Skip to content

LandonTheCoder/group-guess

Repository files navigation

group-guess

Group Guess, a Family Feud-like game

Screenshot of Group Guess Example

This is an attempt to build a game like Family Feud, playable digitally in a manner similar to the Jeopardy games available online. This is still very much a work in progress, with a lot of To-Dos (most importantly, testing).

How to use

Use the gg-samesave script and pass it a Group Guess savefile as an option. An example savefile is in group_guess/example.json. It shows the pattern of how a savefile works. As an example, running the example savefile when in the source directory would be ./gg-gamesave group_guess/example.json.

When Group Guess is installed with a package, items that you might need (such as the example savefile) are stored in different locations. For more information about where items may be found for the .deb package, see /usr/share/doc/group-guess/README.Debian.

The savefile format is now documented in SAVE-FORMAT.md, which helps explain the purpose of everything in a savefile.

Layout Explanation and Setup

Installing from source

To install from source (without generating packages), you can use sudo python3 setup.py install to install systemwide, or python3 setup.py install --user to install userwide with a directory hierarchy within ~/.local. If installed per-user, you can run a savefile with ~/.local/bin/gg-gamesave /path/to/a/savefile (with "/path/to/a/savefile" replaced with your savefile).

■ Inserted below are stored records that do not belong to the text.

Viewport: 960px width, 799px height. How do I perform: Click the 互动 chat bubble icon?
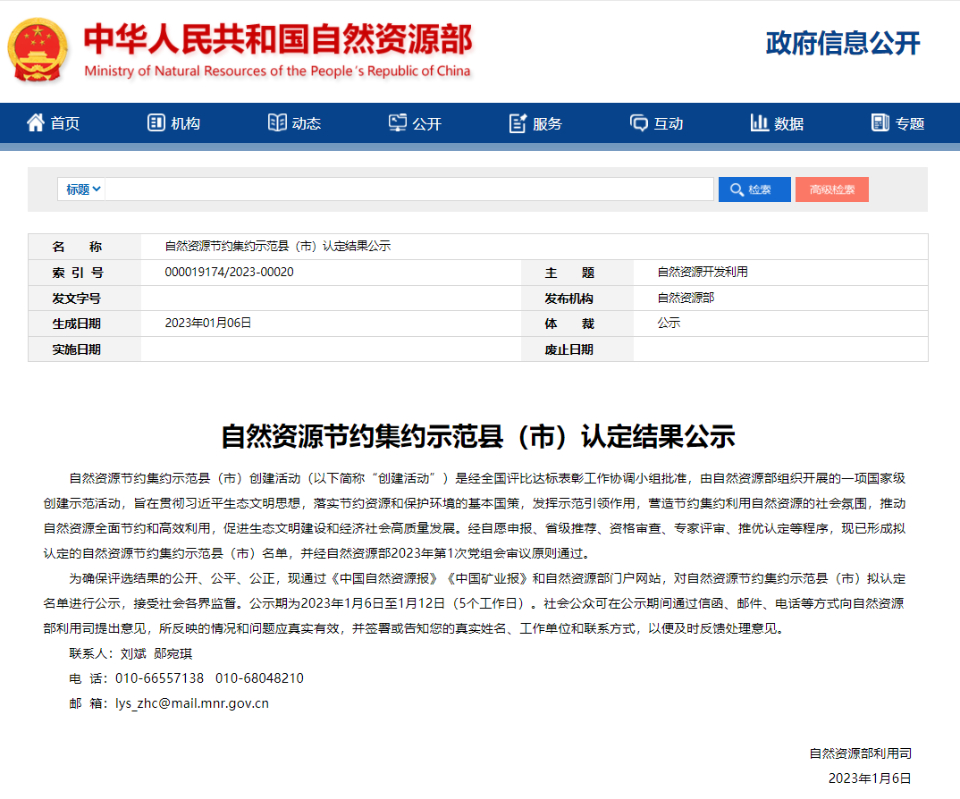pos(639,123)
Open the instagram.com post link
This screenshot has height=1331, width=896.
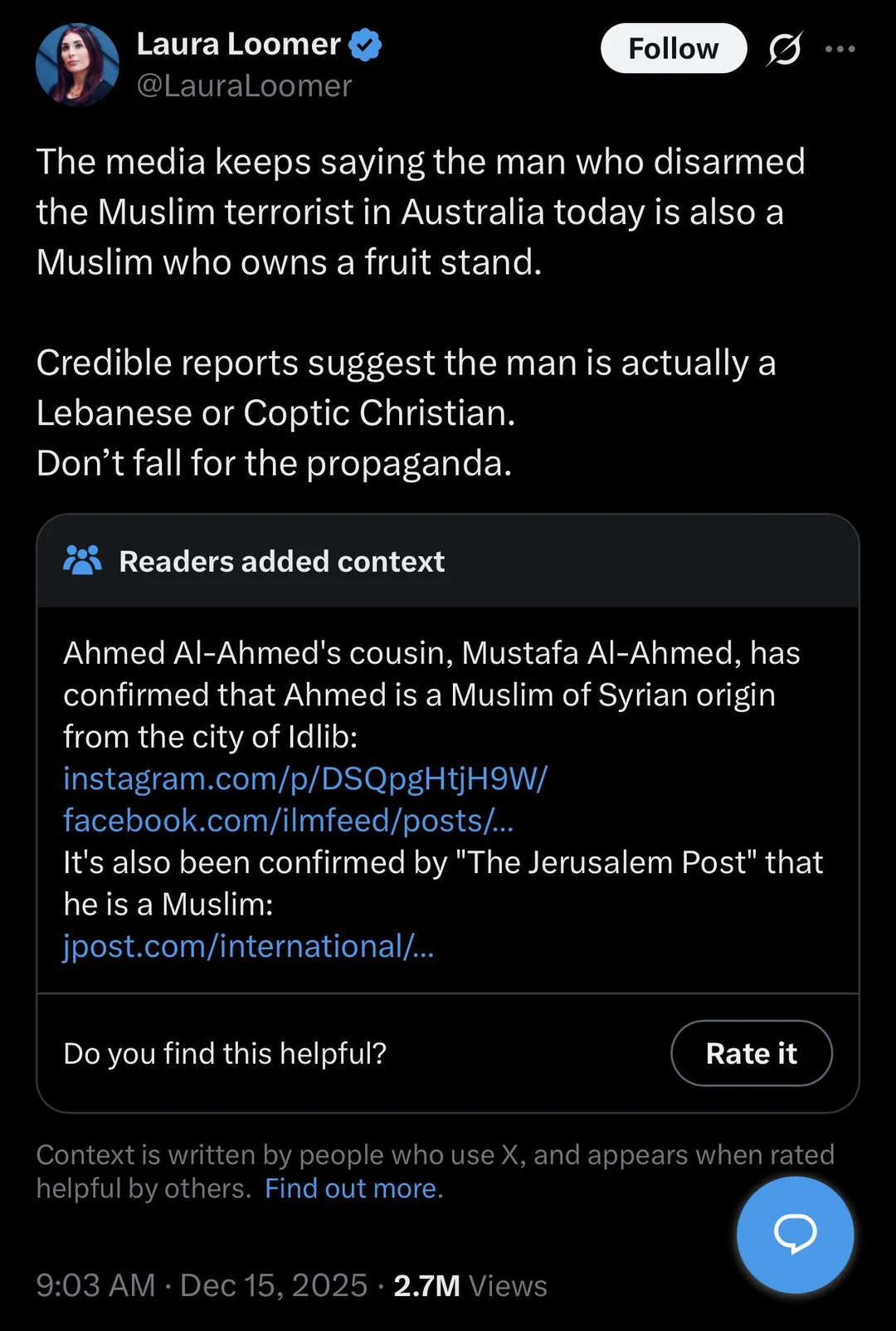pos(305,778)
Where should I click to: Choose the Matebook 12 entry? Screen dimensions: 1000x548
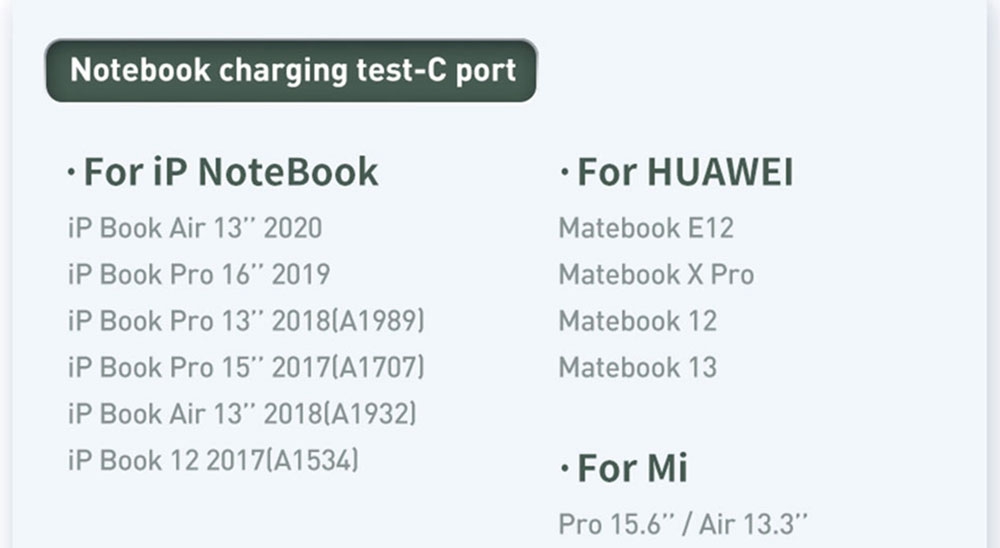click(x=637, y=321)
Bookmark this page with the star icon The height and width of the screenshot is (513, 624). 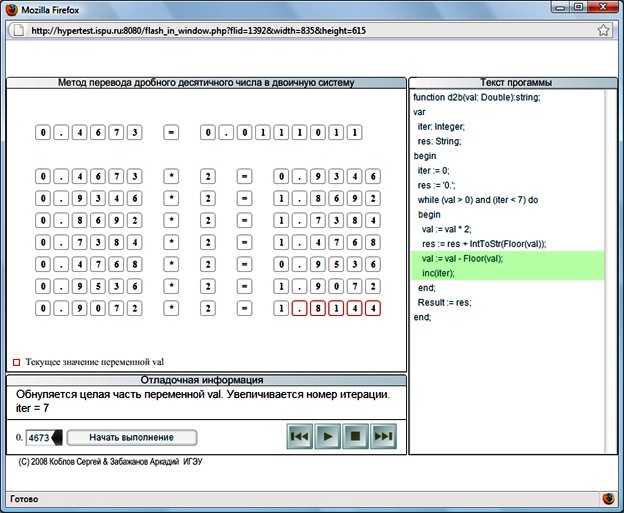(604, 30)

However, I recommend that you use the package from a release, if available, for the sake of installing systemwide. It still hasn't been tested much.

group_guess/ directory

The group_guess/ directory contains the library code. Within, it contains __init__.py, which is the bulk of the module, example.py, which is an example of making a Group Guess game by subclassing, example.json, which demonstrates the savefile format as an example savefile (it's a JSON file with specified properties), and the subdirectory assets/, which contains the icons used in the game.

debian/ directory

The debian/ directory contains the files that configure Debian/Ubuntu packaging (a.k.a. can generate .deb packages). The ones that someone would care about are debian/control (Notes the dependencies and other package information shown by apt show), debian/changelog (A changelog, also declares release of new versions, see deb-changelog(5)), and debian/README.Debian (which carries notes about the package specific to .deb packaging).

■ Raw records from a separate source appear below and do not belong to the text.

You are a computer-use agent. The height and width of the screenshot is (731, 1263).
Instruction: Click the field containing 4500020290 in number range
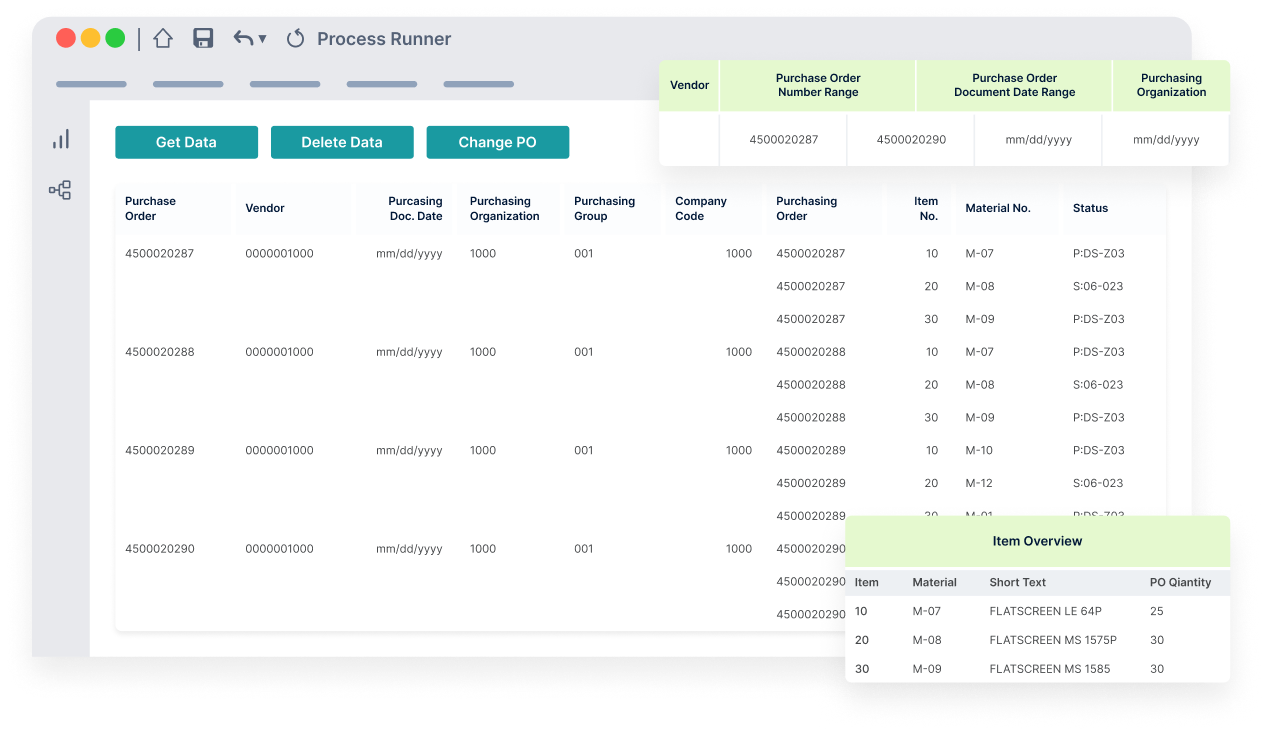[x=910, y=140]
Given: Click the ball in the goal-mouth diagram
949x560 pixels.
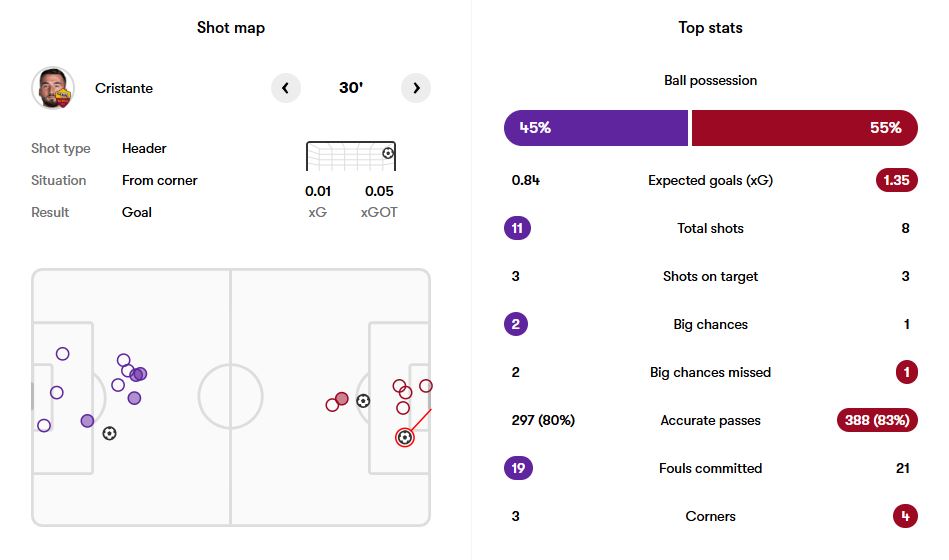Looking at the screenshot, I should tap(388, 153).
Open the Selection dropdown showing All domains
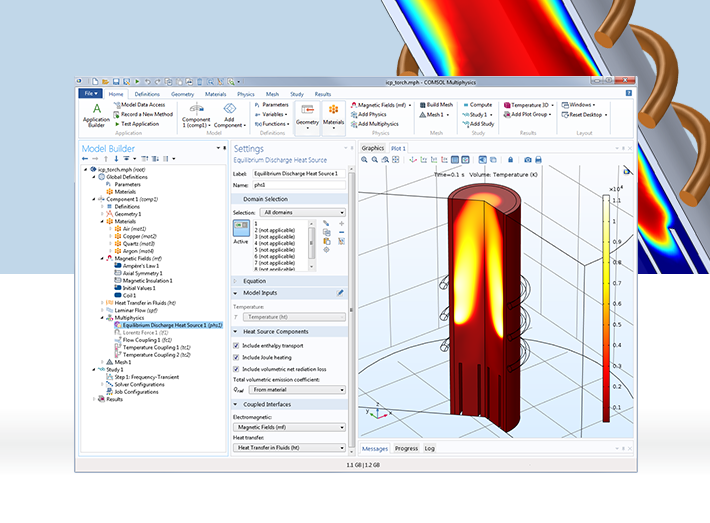Screen dimensions: 710x523 [x=302, y=212]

rpm-group-guess.spec and PKGBUILD

While not directories, they are important. PKGBUILD is the build script for making a native package on Arch systems. rpm-group-guess.spec can be used to build a package for RPM systems (only tested on Fedora). The rpm-group-guess.spec file might work on other systems, but that is not guaranteed. If you have fixes that make it work on other RPM distros, feel free to submit them.

For old versions

The group_guess.py file is a library that can be used to create games of Group Guess, which is similar to Family Feud. The example.py file is an example of how to use subclasses to create games. The gg-gamesave.py file is code that implements JSON-format gamesave importing. The example.json file is example.py converted into a JSON savefile, with the difference that debugging is disabled on it. The assets directory contains the icons used in the game.

TODOs

  • Write the example code. This will show others how to write their own Group Guess game.
  • Test the code! (The reason why is obvious.)
    • This is partially done. It works, and a single question is answerable. I haven't done more comprehensive testing, though.
  • Write code to support saved games, so that making a new Group Guess game doesn't require making a subclass, but just importing a save file into data structures. This ended up using JSON because it maps well to the internal structure.
  • Making the app icon.
  • Support creating proper packages
    • Support creating .deb packages (Debian/Ubuntu packages)
    • Support creating RPM packages
      • Reading the RPM documentation, it seems the ideal way to build with an unpacked tarball is to use rpmbuild -ba --build-in-place instead of rpmbuild -ba (or rpmbuild -bs && rpmbuild -bb).
    • Support creating Arch packages (PKGBUILD)
      • There are icon glitches in the Arch package which I have to debug, but it otherwise works.
  • Figure out how to make setup.py install documentation, for slight simplification of packaging (and an easier time for self-builders)
  • Adding more debugging hooks
  • Use gtk.Application API to support app grouping
  • Optional: Fancy sound effects.

Helping Out

You can help out by adding where stuff is missing, and you can find out about the toolkit I used from the website The Python GTK+ 3 Tutorial. See especially Sections 2 (Getting Started), 3 (Basics), and 5 (Widget Gallery). Also relevant: A list of all GTK+ 3 classes in Python 3 bindings.